Is www better or worse for SEO?
When the first websites appeared, around 1995, the domain name was prefixed with "www" to form the full URL of a website. Why? To distinguish the World Wide Web site from other types of websites common at the time.
In fact, websites were just one method of accessing content on the Internet, along with a whole host of other methods such as FTP, Gopher, Telnet.
So the content owners gave their URLs easy to remember names like ftp.dartera.ch for their FTP sites (accessed with special FTP software) and www.dartera.ch for their websites (accessed with special WWW software - known today as web browsers!).
However, it wasn't long before websites became by far the most popular way to access online content. This was due to the many benefits of accessing content through the browser, including hyperlinks, embedded images, sophisticated page design options, and more.
We have Tim Berners-Lee to thank for inventing the World Wide Web and working on the first web browsers.
So the "www" was a holdover from the days when we had to distinguish between the different ways of downloading our content.
At some point, websites became virtually the only way for the average, non-technical user to access content. Technicians still use alternative protocols such as FTP. We don't want to go into that any further now!

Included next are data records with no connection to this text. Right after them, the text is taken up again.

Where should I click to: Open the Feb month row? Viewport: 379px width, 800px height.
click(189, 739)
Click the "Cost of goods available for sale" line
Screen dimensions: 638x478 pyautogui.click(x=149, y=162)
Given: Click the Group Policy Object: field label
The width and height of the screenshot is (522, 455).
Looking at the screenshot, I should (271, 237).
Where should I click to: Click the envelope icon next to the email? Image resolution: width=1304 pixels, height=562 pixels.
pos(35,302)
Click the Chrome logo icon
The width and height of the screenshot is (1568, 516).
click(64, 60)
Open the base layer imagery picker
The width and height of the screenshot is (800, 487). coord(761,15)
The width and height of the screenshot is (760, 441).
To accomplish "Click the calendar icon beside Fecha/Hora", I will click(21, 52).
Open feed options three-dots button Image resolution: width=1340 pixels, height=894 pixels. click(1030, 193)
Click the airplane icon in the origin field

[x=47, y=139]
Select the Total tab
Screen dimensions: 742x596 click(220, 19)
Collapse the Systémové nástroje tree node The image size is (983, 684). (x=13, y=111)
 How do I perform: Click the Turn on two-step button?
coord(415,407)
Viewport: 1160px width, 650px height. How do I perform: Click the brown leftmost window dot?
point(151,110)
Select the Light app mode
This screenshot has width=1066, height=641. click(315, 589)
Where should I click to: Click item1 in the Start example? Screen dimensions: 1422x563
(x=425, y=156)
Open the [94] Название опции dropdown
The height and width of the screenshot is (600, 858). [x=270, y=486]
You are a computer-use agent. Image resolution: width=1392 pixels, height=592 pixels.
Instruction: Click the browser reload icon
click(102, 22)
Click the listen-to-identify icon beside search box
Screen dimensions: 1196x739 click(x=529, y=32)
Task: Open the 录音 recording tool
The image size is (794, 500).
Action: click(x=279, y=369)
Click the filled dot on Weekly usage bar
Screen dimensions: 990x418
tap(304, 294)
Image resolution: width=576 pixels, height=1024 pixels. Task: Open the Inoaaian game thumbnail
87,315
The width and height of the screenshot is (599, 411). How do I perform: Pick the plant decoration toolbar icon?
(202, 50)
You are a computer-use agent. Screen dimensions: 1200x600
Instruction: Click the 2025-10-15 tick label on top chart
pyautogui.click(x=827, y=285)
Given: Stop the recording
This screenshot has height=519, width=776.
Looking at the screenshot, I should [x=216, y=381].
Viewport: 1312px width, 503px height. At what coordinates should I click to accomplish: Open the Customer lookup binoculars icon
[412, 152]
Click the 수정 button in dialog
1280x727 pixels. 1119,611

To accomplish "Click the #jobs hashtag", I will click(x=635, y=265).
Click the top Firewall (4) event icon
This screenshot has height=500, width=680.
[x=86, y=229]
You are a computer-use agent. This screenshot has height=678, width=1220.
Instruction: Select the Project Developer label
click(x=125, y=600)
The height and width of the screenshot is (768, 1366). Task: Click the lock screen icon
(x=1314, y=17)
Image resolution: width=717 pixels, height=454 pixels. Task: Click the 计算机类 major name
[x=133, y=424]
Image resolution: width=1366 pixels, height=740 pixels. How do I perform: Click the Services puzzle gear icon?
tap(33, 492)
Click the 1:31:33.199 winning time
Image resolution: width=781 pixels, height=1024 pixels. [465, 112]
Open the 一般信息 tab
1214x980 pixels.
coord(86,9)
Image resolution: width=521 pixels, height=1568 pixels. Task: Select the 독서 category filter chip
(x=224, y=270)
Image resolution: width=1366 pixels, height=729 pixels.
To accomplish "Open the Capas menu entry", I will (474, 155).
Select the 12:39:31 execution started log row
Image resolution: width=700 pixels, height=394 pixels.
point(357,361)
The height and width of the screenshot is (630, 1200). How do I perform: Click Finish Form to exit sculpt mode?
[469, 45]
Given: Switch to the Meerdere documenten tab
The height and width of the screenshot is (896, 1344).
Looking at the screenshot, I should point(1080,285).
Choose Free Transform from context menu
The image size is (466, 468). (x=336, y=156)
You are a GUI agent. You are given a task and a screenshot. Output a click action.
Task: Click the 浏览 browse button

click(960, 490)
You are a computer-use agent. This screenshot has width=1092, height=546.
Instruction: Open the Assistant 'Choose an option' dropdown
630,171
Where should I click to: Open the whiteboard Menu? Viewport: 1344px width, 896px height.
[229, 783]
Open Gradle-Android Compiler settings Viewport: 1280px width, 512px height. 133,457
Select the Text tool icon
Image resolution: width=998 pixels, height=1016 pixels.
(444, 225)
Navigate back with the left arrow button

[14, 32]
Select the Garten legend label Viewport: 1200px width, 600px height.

First websites that do without www
One of the first websites to abandon the www was twitter.com. That caused a lot of discussion at the time. This was consistent with Twitter's short and concise style. If a tweet was only 180 characters long, it was a good fit to have the shortest possible domain name.
Unlike Facebook, which to this day uses www.facebook.com and not just facebook.com, which seems a bit curious, don't you think?
So long www, it was nice to meet you
Over time, users noticed that when they entered a URL into a web browser, they could omit the "www" and still get the correct website. Sometimes the browser automatically redirected them to the "www" page. Sometimes, however, there was no "www". In any case, users got what they wanted.
And that's probably why webmasters have decided to leave out the "www" altogether on most websites.
Can I remove the "www" from the domain name of my website?
It can be completely harmless to omit the www, even if your website has been around for a long time. But you need an SEO continuity plan.
If your website has been around for a long time, you may have set it up with a "www" domain instead of a "non-www" domain. In this case, you may feel that it is time to give up the www. If so, this section is for you because there are SEO considerations you should take into account.
It is really important to understand that Google considers www.dartera.ch as a completely different website from something.com (the "non-WWW" version). The technical reason for this is that a server can provide completely different content from "www" and "non-www". In reality, they are two completely different websites.
For this reason, it is important that Google knows that if you drop the "www" from your domain name, you will change the domain name of your website and move all your traffic to the new website (the non-www version).
People do it all the time, and there's no reason to be afraid of dropping the "www," provided you do it right.
How to get rid of the www
You need to make sure that your website redirects all traffic from the www site to the non-www site. This can be done with a so-called 301 redirect. This is a special message sent from your website to the person (or search engine) requesting your content to let them know that the content has been permanently moved to another URL.
There are other reasons to do this. Your customers may already have bookmarks You don't want to find that their bookmarks are broken just because you changed your domain name.
You don't necessarily need to set up 301 redirects for every single page on your site. Similar to setting up rules in your email inbox, you can set up 301 rules that apply to entire categories of URLs (for example, all articles on your blog), saving you time.
How you set up these rules depends on how your website is built. If you have a WordPress website (like about 30% of websites worldwide), you can install a free plugin that will do the job for you. The most common redirection plugin we use at Dartera is Redirection. It is free and we are happy to recommend it.
If your website is not based on WordPress, you still have a choice, but you are definitely well advised to ask your local SEO agency for advice. At Dartera, we've done dozens of migrations from one URL to another without any SEO damage.
Pitfall: One thing you should always avoid is serving the same website through both the www and "non-www" domain names. This is because (as mentioned above) search engines consider them separate websites. And search engines don't like duplicate content. Google might think that one of your websites is a copy of the other. And you can bet that Google will like the version you don't want.
To avoid this error, you need to set things up so that when the user tries to access your "www" page, they are redirected to your "non-www" page. Contact us to learn how you can do this. This varies.
Do search engines prefer the www?
Actually, search engines have never favored websites with www over those without. However, there are some nuances to this statement. However, for practical purposes, we can say that whether you use www or not makes no difference for placement in search results.
Should I leave out the www?
So, we have discussed whether you can safely delete www and how to do it.
The million dollar question is: Should we drop the www?
The answer is probably yes. For most websites, there is little reason to continue using www, assuming you don't have another website that uses the non-www style.
Just make sure you follow the SEO continuity plan mentioned above. And welcome to the twenty-first century!